NaNoWriMo Day 1. If we were using a desert island analogy, this is the day I crash-land on my desert wonderland (hey, on Day 1 it’s a wonderland), a little jarred out of complacency and at a loss for where to begin. I gather the remnants of the belongings that washed ashore with me (my jumbled mess of notes and outlines) and try to arrange them into a semblance of coherency. Gather sticks of ideas, try to fashion shelter. Everything collapses. Throw up hands in frustration. Try again. Forage for island resources. Try to think optimistically.

Of course, in the real world, that translates into something like:

Morning: Sit at computer. Eagerly open Word file. Wait for inspiration to strike and my genius to be unleashed.

Very soon thereafter that morning: Ooh, need coffee. Gotta go make some.

Thirty seconds later: Hm, coffeepot needs washing. Sink full of dishes could use washing too.

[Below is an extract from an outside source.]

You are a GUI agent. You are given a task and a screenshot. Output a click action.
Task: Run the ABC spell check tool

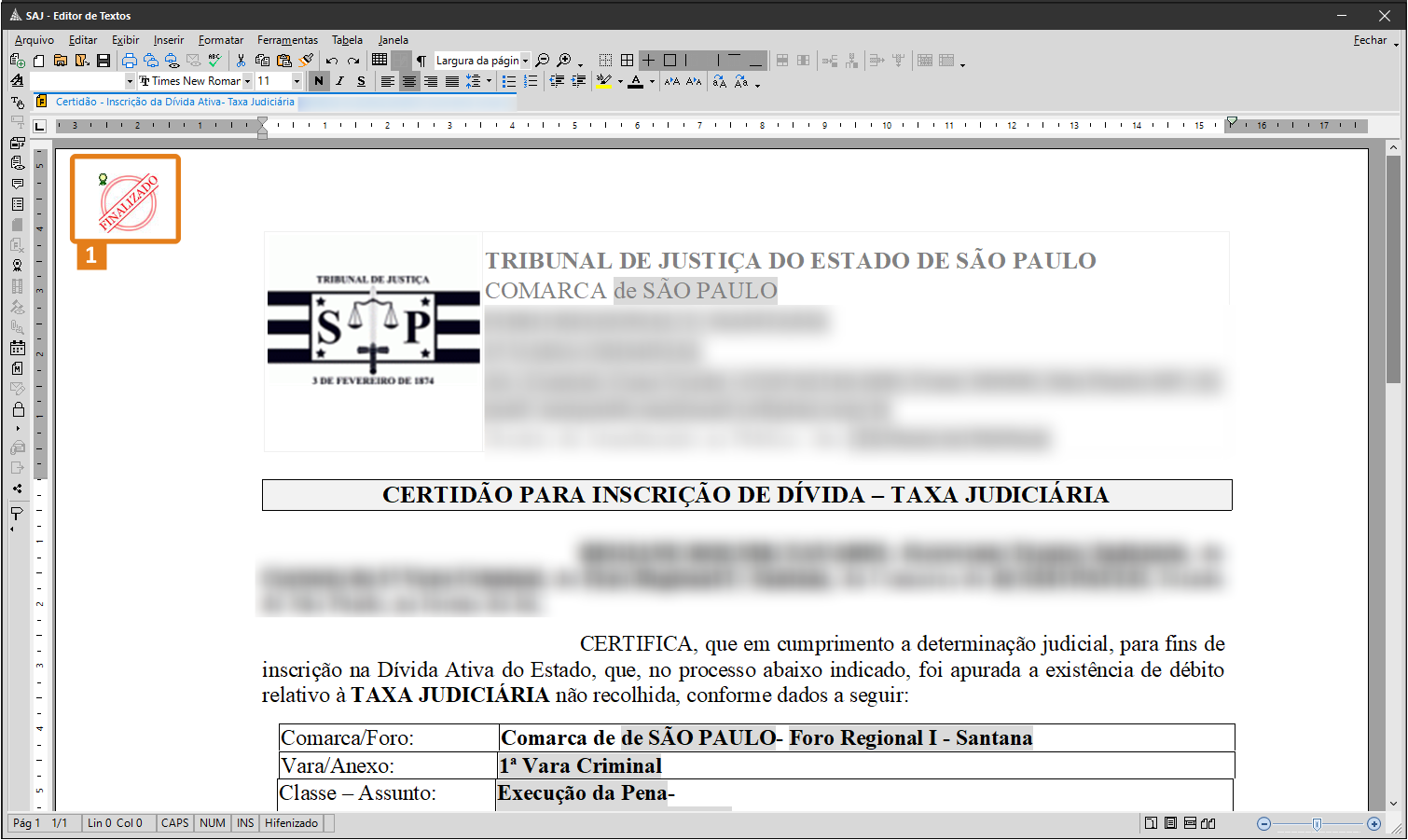pyautogui.click(x=214, y=61)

Five minutes later: Mm, coffeeee. I wonder where this came from. What exactly is an “arabica”? Must google.

Thirty minutes later: Oops, should get back to work.

Thirty seconds later: Dum. Dee. Doo. Novel novel novel. Write write write. Why is page so white? Mocking me with its emptiness, the blinking cursor taunting, like an annoying older sibling hits you in the face with your own hand: Why aren’t you writing yourself? Why aren’t you writing yourself? Why aren’t you writing yourself?

Five minutes later: Whoa, where did the last five minutes go?

Five minutes later: Maybe I should blog first. To get the juices going, y’know.

Thirty minutes later: Dude, I could have written a page in this time. WILL NOT PROCRASTINATE (any more). Ooh, cookies.